In a typical day, I use JSON, markdown, HTML, and XML. I generally use JSON for data that is naturally modeled as rows in a table or objects in a programming language. I use markdown for blogging and Wikis. I use HTML for web presentation. But for representing biblical texts, lexicons, and treebanks I use XML, a markup language designed specifically for adding metadata to text so that text and metadata can be used together when querying or studying a text. For processing XML, I generally use XQuery and XPath, which natively understand XML. I have recently had quite a few long exchanges about this with my friend and colleague Dirk Roorda, who uses Python almost exclusively and avoids XML when he can, and I thought it might be useful to write about the advantages of an XML toolchain for a variety of tasks that are central to the digital humanities. As I continue to work and blog, I will show you examples of my work here, often in XML and XQuery, but also in other representations using other tools.

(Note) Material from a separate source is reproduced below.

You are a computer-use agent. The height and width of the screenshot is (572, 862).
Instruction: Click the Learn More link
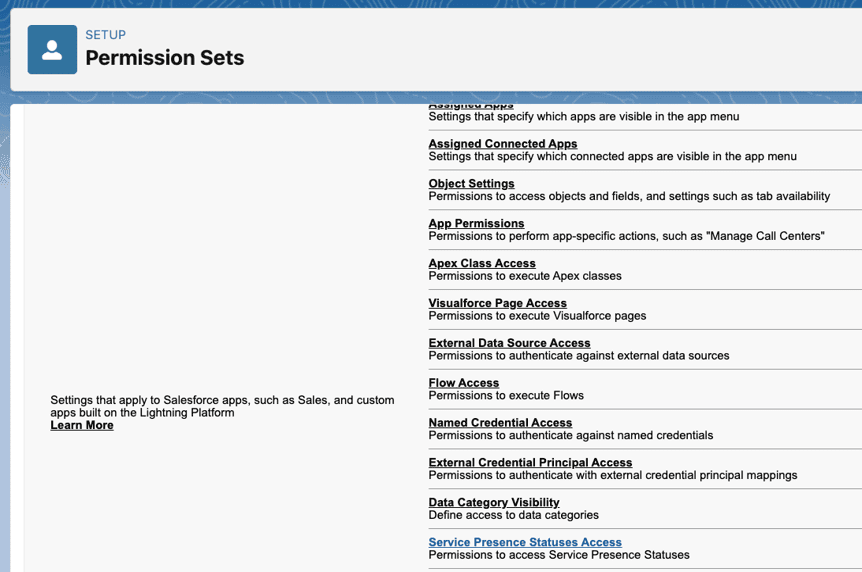(82, 425)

In this post, I explore XML as a form of interpretation for texts. I also explore the ways that XQuery and XPath can leverage this interpretation to do powerful queries using nothing more than the XML document.
XML: The Native Language of Digital Humanities
Most people who have worked in digital humanities are familiar wth the Text Encoding Initiative, which provides guidelines for representing texts in XML. A wide variety of projects use the TEI guidelines, and many others use other XML formats that are tailored to the need of a particular project. At biblicalhumanities.org, many of the texts on our dashboard are represented in XML. XML is a great fit for digital humanities because it well suited to the kinds of documents and interpretation used in the humanities. Here are a few key advantages of XML:
- Exposing the logical structure of a document. Before markup languages, software generally treated documents as a black box, readable mainly by human beings. Markup languages expose the logical structure of a document so that it can be processed by software.
- Reusability. By exposing the logical structure, markup languages allow software to reuse document data in ways not foreseen by the original creator.
- Longevity. The binary formats of word processors change over time, and it is often very difficult to find software that can open a document written 10 years ago. Markup languages do not depend on binary formats. If an archaeologist were to discover an XML document 100 years from now, odds are that it could be interpreted without the software originally used to create it.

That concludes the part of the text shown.